"You bet we did!" answered the captain, his keen, handsome face lighting at the memory. "You see," he continued in a practical spirit, "they would probably have pumped us full of holes if we hadn't."
And that is the way that the American submarines crossed the Atlantic to do their share for the Great Cause.
II
INTO THE DARK
I got to the Port of the Submarines just as an uncertain and rainy afternoon had finally decided to turn into a wild and disagreeable night. Short, drenching showers of rain fell one after the other like the strokes of a lash, a wind came up out of the sea, and one could hear the thunder of surf on the headlands. The mother ship lay moored in a wild, desolate and indescribably romantic bay; she floated in a sheltered pool a very oasis of modernity, a marvellous creature of another world and another time. There was just light enough for me to see that her lines were those of a giant yacht. Then a curtain of rain beat hissing down upon the sea, and the ship and the vague darkening landscape disappeared, disappeared as if it might have melted away in the shower. Presently the bulk of the vessel appeared again: gliding and tossing at once we drew alongside, and from that moment on, I was the guest of the vessel, recipient of a hospitality and courtesy for which I here make grateful acknowledgment to my friends and hosts.

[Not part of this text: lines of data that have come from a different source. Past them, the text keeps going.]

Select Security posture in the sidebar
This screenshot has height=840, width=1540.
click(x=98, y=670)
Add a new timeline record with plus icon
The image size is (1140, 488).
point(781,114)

The mother ship of the submarines was a combination of flag ship, supply station, repair shop and hotel. The officers of the submarines had rooms aboard her which they occupied when off patrol, and the crews off duty slung their hammocks 'tween decks. The boat was pretty well crowded, having more submarines to look after than she had been built to care for, but thanks to the skill of her officers, everything was going as smoothly as could be. The vessel had, so to speak, a submarine atmosphere. Everybody aboard lived, worked and would have died for the submarine. They believed in the submarine, believed in it with an enthusiasm which rested on pillars of practical fact. The Chief of Staff was the youngest captain in our Navy, a man of hard energy and keen insight, one to whom our submarine service owes a very genuine debt. His officers were specialists. The surgeon of the vessel had been for years engaged in studying the hygiene of submarines, and was constantly working to free the atmosphere of the vessels from deleterious gases and to improve the living conditions of the crews. I remember listening one night to a history of the submarine told by one of the officers of the staff, and for the first time in my life I came to appreciate at its full value the heroism of the men who risked their lives in the first cranky, clumsy, uncertain little vessels, and the imagination and the faith of the men who believed in the type. Ten years ago, a descent in a sub was an adventure to be prefaced by tears and making of wills; to-day submarines are chasing submarines hundreds of miles at sea, are crossing the ocean, and have grown from a tube of steel not much larger than a life boat to underwater cruisers which carry six-inch guns. Said an officer to me:
"The future of the submarine? Why, sir, the submarine is the only war vessel that's going to have a future!"